- [Deskripsi Tugas] Berdasarkan kutipan teks tentang keprihatinan atas situasi di Papua, jelaskan mengapa masyarakat sulit memahami persoalan dan peristiwa yang sebenarnya terjadi.

====== Kutipan Teks

Diakhir pemaparannya Bruder Theo menyatakan keprihatinannya atas gesekan antar kelompok yang memicu konflik dan kekerasan bernuansa suku dan agama yang merusak harmoni sosial masyarakat. ia juga merasa prihatin atas adanya kekuatan yang dominan dalam menangani persoalan konflik rasisme dari pihak aparat keamanan—sesekali dibantu kelompok radikal—yang menyingkirkan kekuatan masyarakat sipil, pemerintah sipil baik di Papua maupun di Jakarta. Kemudian, masyarakat sulit memahami persoalan dan peristiwa yang terjadi sebenarnya karena segala lalu lintas komunikasi dan pemberitaan dikuasai oleh pihak keamanan, sekaligus pemblokiran internet di Papua dan pengaktifan 10 website yang menyebarkan pemberitaan mengenai Papua yang tidak lengkap dan sering menyesatkan dan ironisnya website-website itu dibiayai oleh institusi negara.

Ia juga melihat bahwa tidak ada investigasi yang teliti mengenai setiap kejadian di Papua, sebaliknya muncul upaya kriminalisasi dan penangkapan sewenang-wenang terhadap orang Papua. selanjutnya, kata dia, tidak ada satu proses persidangan pun yang berjalan sesuai dengan ketentuan hukum karena dasar pengaduan ternyata tidak kuat atau aduan itu justru palsu.

============
====== Cuplikan Data

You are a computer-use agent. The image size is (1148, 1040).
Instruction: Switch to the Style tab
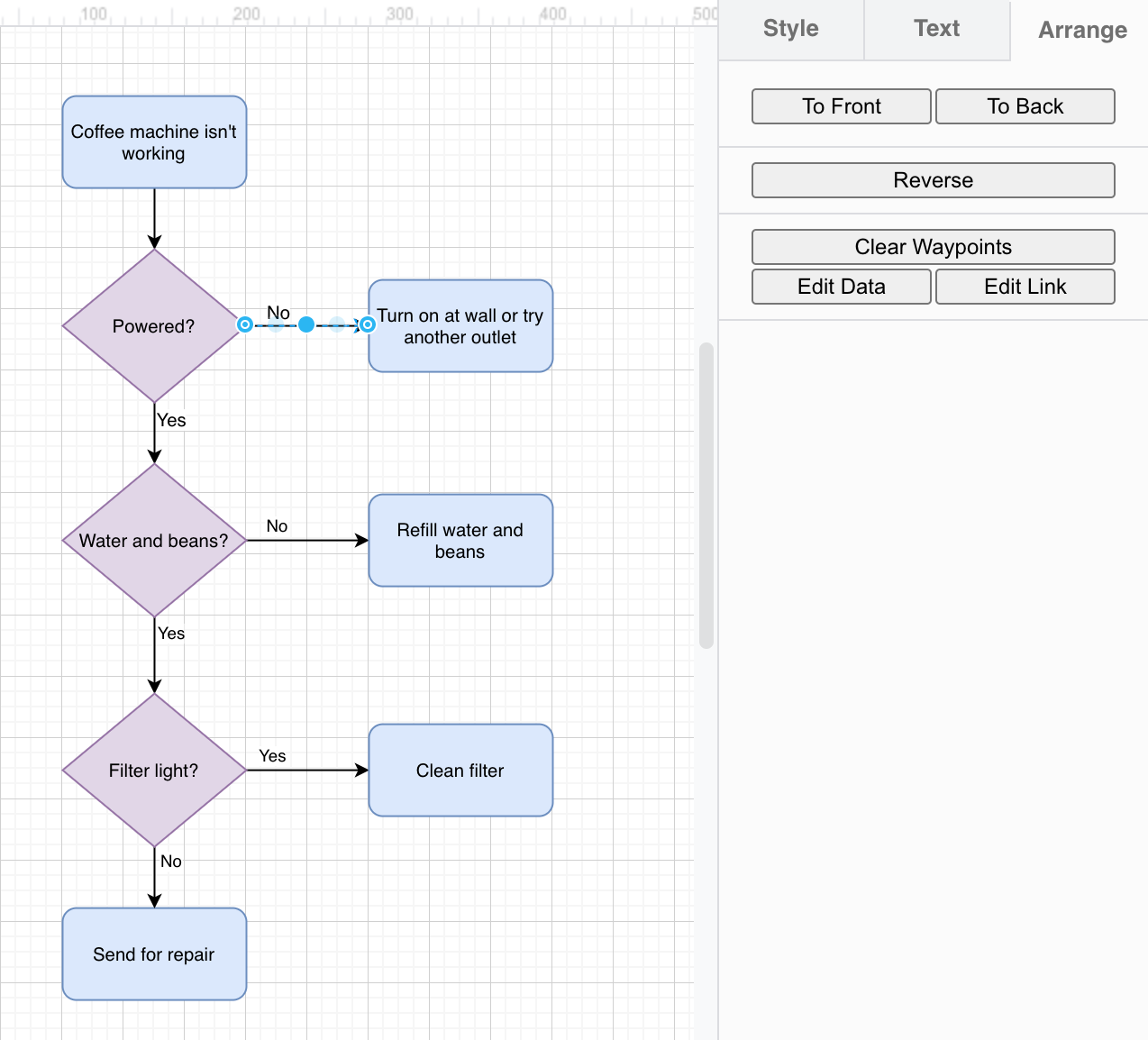(x=789, y=29)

============

- [Jawaban Tugas] Masyarakat sulit memahaminya karena segala lalu lintas komunikasi dan pemberitaan dikuasai oleh pihak keamanan. Selain itu, internet di Papua diblokir, dan ada 10 website yang diaktifkan untuk menyebarkan pemberitaan tentang Papua yang tidak lengkap dan sering menyesatkan. Website-website itu dibiayai oleh institusi negara.